Gregorio A.

Rodenas es un hermoso pueblo de nuestra tierra turolense. Un bello lugar donde hastalas piedras arden cuando el sol las mira, como encendiendo su rojo colorido de vergonzosa doncella, ante un galán apuesto que la contempla y enamora. Allí todo es beldad y galanura. El viejo castillo, que naciera bravo guerrero cuando el glorioso califato de Córdoba, parece hoy una anciana madre que todavía creyera tener las fuerzas suficientes para darles cobijo y amparo a sus casas, acostadas como un hato a las horas bucólicas del sesteo. Admirando tanta donosura, estaba sentado en una piedra el tío Cachiles y me acerqué a rogarle, tras el ritual saludo, que me refiriese la antiquísima tradición de la Moricantada, y él con su amabilidad tan serrana, me refirió cuanto voy a contaros brevemente.

Hace mucho tiempo, antes de que sucediera el milagro de la alcaldesa, que relataba nuestro historiador Lázaro Polo, según escribiera el Rey Sabio de Castilla, cuando terminaba la primera centuria del siglo que ahora está por acabar, gobernado en el Emirato de Santa María de Albarracín desde el año 1.045, el notable Abdelmélik, hijo de Hudayl, nieto de Lubb, apodado "El sable de la dinastía", había nombrado a su hijo Yahia príncipe heredero, dándole el castillo de Arrodenes y el palacio de la Atalaya que estaba junto a la fortaleza.

El pueblo de Arrodenes, hoy Rodenas, era uno de los puntos clave en la defensa del Emirato y en él vivía Lázaro, un cristiano, viejo por su religión y por su edad, que había casado con Lirana, contando como hermoso fruto del matrimonio, una hija llamada Inés, cuya hermosura era proverbial entre los vecinos del contorno. Era el viejo Lázaro, un hombre que atesoraba gran cantidad de dinares de oro que ocultaba en algún rincón de su casa. El príncipe Yahia empezó a cortejar a la hermosa Inés, ya fuera movido por la belleza de la hija o por la riqueza del padre. A Yahia, lo describen sus coetáneos como un hombre ambicioso, poco dado al trabajo y mucho a la buena vida y a los placeres con las bellas huríes que su padre el Emir, encerraba en su Villa de las Fuentes junto al Wuadi Alabyad. Por eso el viejo Lázaro no creyó en las buenas intenciones del príncipe que le pidió una dote de 100 dinares de oro para casarse con Inés, que estaba prendada de la apostura de Yahia y se quedó apenada ante la negativa del padre.

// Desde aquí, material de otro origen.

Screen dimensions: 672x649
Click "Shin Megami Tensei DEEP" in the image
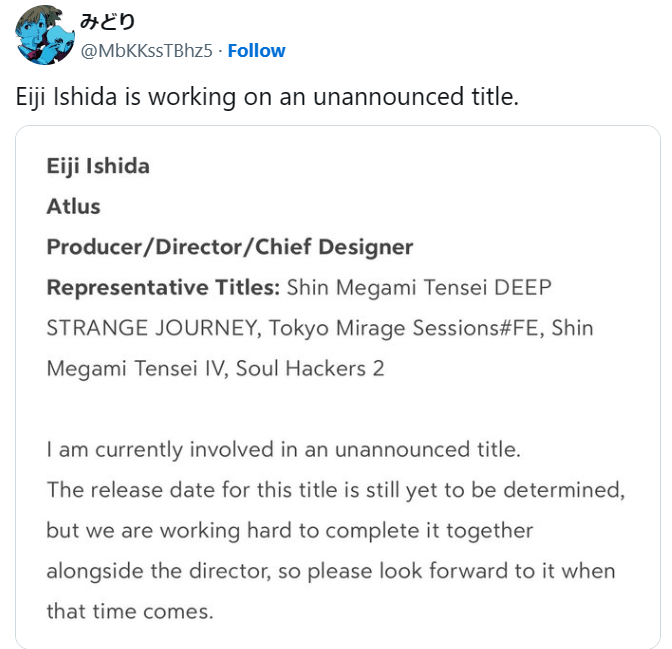(419, 288)
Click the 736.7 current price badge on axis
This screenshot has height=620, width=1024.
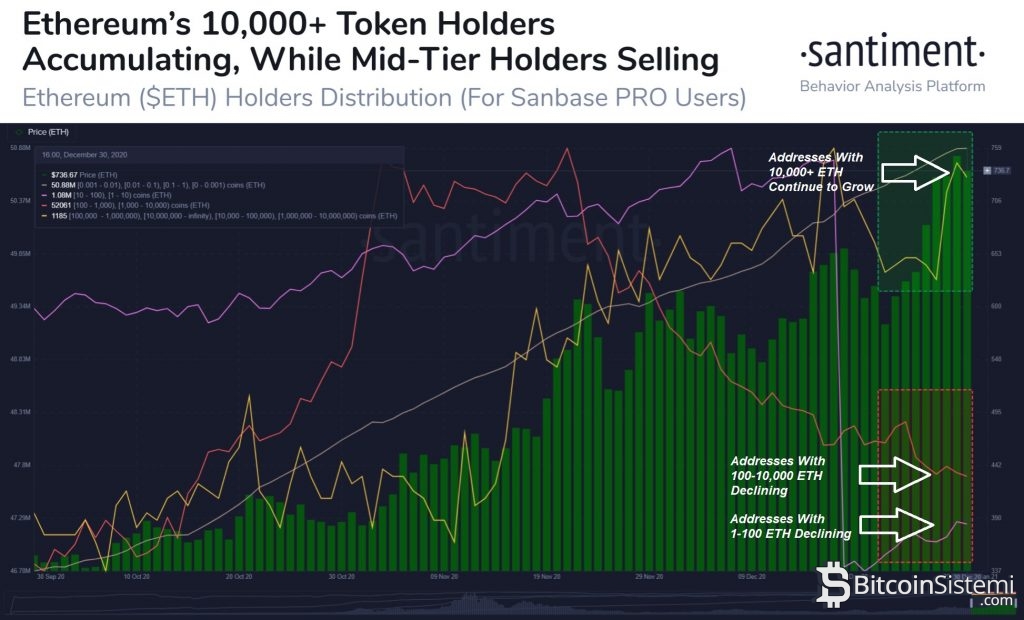999,171
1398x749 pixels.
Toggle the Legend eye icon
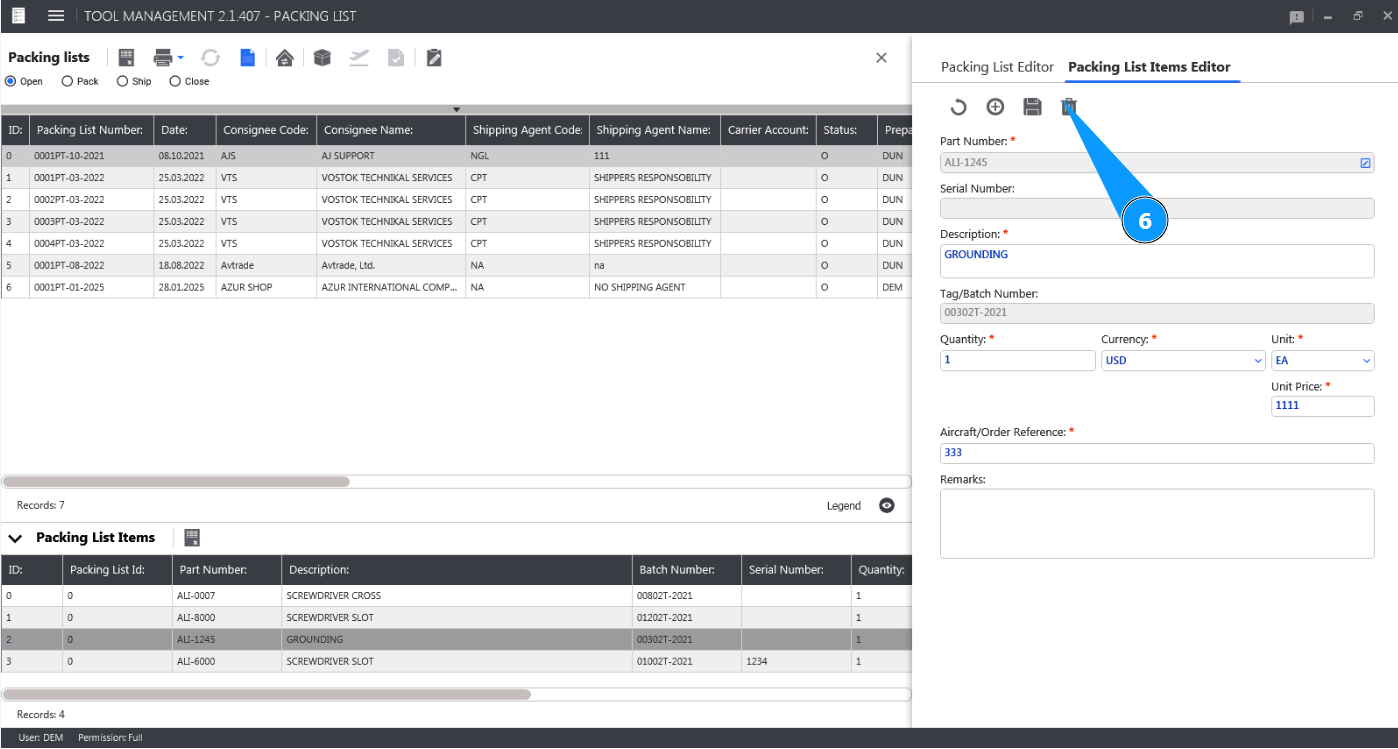887,505
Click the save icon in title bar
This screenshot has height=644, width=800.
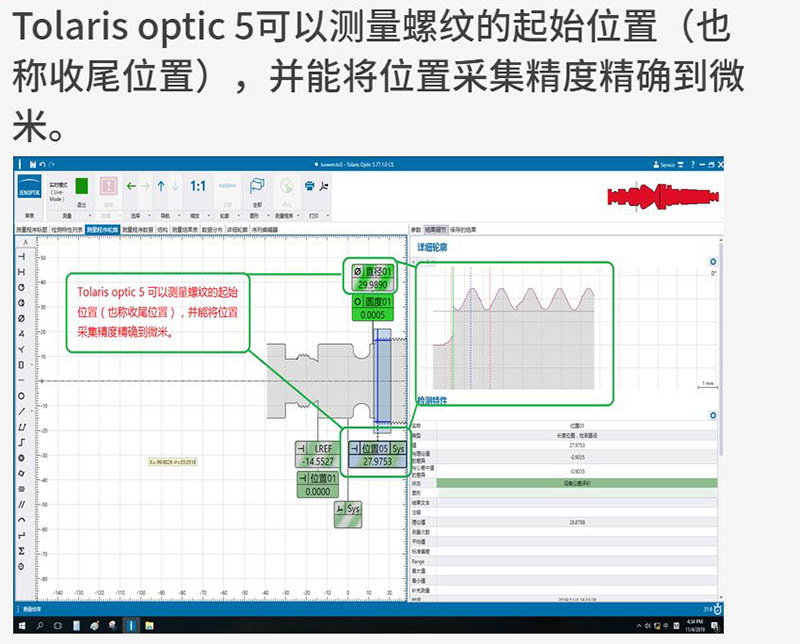[33, 164]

Pero Lázaro era viejo y Lázaro murió. Lirana sufría viendo la tristeza de su enamorada hija, pero Lázaro sin revelar donde guardaba su tesoro. Solamente le había dejado a su mujer seis gallinas y un prado junto a la casa que llamaban “El Navajo”, con la promesa de que todos los días sacaría las gallinas a picotear el prado. Lirana cumplía con su tarea, muy a regañadientes, porque sentada mientras las gallinas picoteaban, sólo pensaba en la pena de su hija, corroída por el amor al hermoso príncipe Yahía. Hasta que un día, viedo a las gallinas picotear y escarbar la tierra, notó algo extraño que brillaba y al acercarse, se llevó la gran sorpresa pues las gallinas habían desenterrado un dinar de oro. Entró a la casa y tomando un azadón, empezó a cavar y salió una gran bolsa de piel de cabra, que contenía el tesoro que Lázaro había ocultado.

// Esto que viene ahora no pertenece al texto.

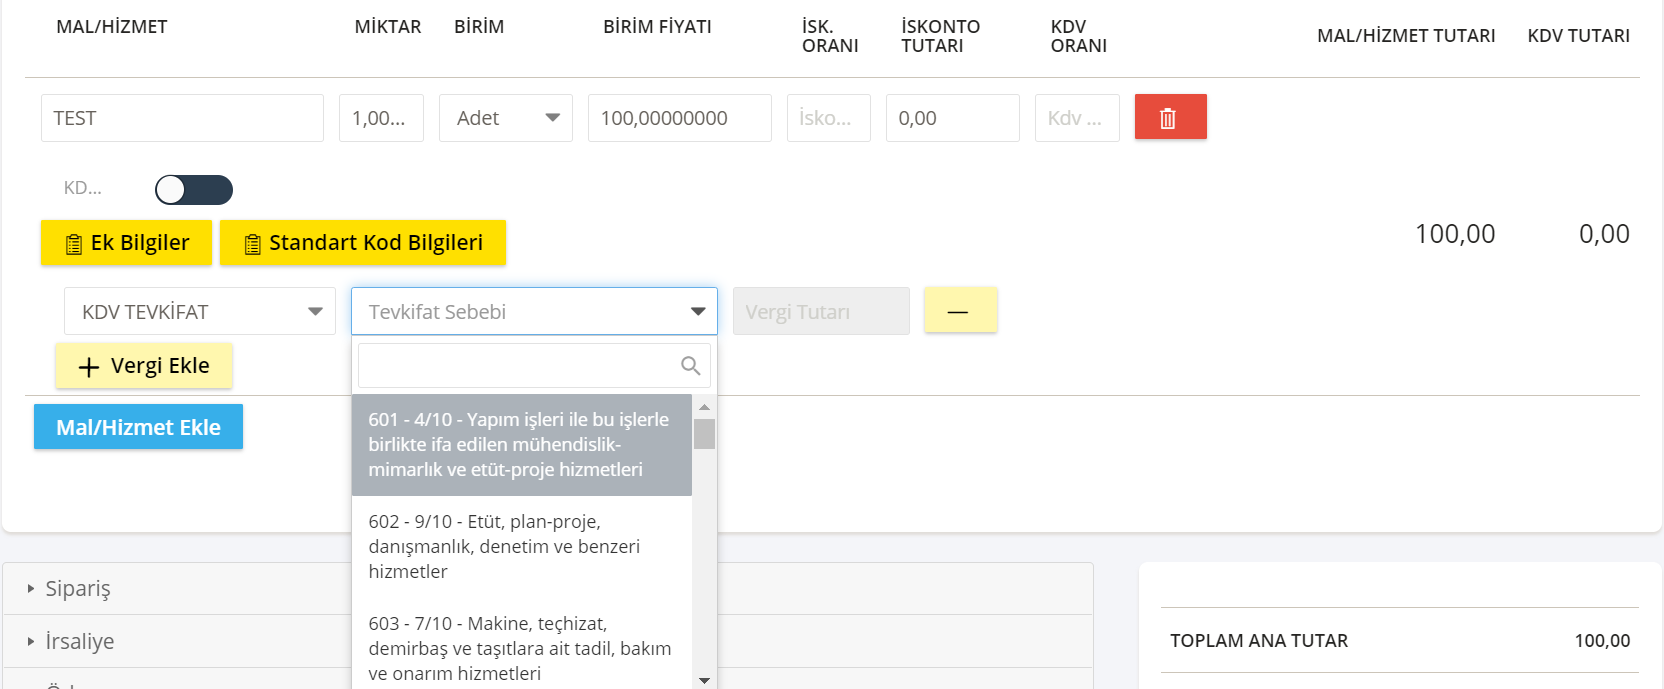Collapse the Tevkifat Sebebi dropdown arrow

tap(698, 312)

Lirana no perdió el tiempo y ofreció a Yahia los cien dinares que pedía por casarse con su hija. Yahia tomó los dineros y se llevó a Inés a la que situó en su palacio de la Atalaya. Todo parecía prometer felicidad, pero esta no llegó. Al poco tiempo Yahia volvió a pedir más dinares a la suegra, no para dar más felicidad a Inés, sino para gastarlos con sus amigos y mujeres, mientras Inés, recluida en su palacio sufría su abandono. Varias veces más el incansable Yahia siguió pidiendo dinero, hasta que Inés agobiada por su pena, murió en la soledad de su palacio. Entonces Lirana, para que el ambicioso príncipe no se aprovechara del dinero, lo escondió nadie sabe donde, y maldijo al hombre que no quiso aprovechar el amor de Inés a la que dejó morir en soledad, pero sí malgastó los dineros que recibía. Era el año 1.103, Yahia fue proclamado Emir, pero la maldición de Lirana pesaba sobre él y en abril del año siguiente fue destronado, teniendo que abandonar la tierra en la mayor de las miserias.

Desde entonces, las gentes del lugar, llamaron a la Atalaya la Moricantada, y siguen preguntándos en dónde estará enterrado el tesoro que Lirana ecndió y que tal vez algún día pudiera ser encontrado.